= Geoffrey Timms =

British mathematician

Geoffrey Timms OBE FRSE (1903-1982) was a 20th century British mathematician and cryptoanalyst. In the Second World War he was one of the several mathematicians working alongside Alan Turing at Bletchley Park breaking the Enigma code.

==Life==

He was born in Bradford on 16 February 1903, son of Frederick Timms (1865-1947), Managing Director of a rope company, and Clara Louisa Barraclough (1867-1946). Both his parents were from Leeds.

He studied Mathematics at the University of Leeds graduating MA in 1925, then did postgraduate studies at Cambridge University, gaining his doctorate (PhD) in 1928. In 1929 he began lecturing in mathematics at St Andrews University.

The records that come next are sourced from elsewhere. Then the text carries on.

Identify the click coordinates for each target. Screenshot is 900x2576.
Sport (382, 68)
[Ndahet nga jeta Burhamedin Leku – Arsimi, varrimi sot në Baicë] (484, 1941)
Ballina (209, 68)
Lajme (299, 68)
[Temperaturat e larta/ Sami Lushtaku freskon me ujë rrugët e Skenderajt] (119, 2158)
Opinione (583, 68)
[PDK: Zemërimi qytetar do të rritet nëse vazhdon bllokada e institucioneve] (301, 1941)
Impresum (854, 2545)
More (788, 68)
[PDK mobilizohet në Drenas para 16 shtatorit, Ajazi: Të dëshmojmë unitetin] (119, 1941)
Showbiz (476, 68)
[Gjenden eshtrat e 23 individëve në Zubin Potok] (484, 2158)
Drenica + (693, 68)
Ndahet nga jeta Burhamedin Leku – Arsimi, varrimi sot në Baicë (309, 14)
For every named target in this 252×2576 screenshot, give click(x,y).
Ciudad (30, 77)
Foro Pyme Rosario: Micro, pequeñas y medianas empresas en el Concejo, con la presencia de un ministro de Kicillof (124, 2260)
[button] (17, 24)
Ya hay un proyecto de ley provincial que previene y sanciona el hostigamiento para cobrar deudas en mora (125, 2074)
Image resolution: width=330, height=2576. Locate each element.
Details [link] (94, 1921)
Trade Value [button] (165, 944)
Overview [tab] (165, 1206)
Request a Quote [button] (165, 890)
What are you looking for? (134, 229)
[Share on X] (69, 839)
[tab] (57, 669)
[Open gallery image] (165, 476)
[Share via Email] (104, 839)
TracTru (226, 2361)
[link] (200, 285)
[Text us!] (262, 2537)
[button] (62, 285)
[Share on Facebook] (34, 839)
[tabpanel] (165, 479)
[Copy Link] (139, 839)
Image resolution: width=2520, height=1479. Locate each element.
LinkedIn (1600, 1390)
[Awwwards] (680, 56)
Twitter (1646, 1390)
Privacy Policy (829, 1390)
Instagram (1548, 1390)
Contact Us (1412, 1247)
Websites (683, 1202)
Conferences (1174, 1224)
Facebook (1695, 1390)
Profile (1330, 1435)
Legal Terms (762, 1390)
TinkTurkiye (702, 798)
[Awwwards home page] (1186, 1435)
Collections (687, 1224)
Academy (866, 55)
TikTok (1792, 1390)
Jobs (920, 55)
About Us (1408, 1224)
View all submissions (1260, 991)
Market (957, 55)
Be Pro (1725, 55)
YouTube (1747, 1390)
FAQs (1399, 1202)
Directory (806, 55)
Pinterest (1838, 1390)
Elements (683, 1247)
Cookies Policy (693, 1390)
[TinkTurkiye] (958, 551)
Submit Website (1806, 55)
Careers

In 1933 he was elected a Fellow of the Royal Society of Edinburgh. His proposers were fellow physicians Herbert Westren Turnbull, Edward Thomas Copson, Alexander Craig Aitken and Sir Edmund Taylor Whittaker.

A recognised mathematical genius he was seconded to work on the cracking of the Enigma code during the Second World War. He officially resigned from St Andrews in September 1945 to continue working with the Foreign Office, and got a position at GCHQ.

In retired in 1968.

He died on 2 December 1982 in Auckland, New Zealand.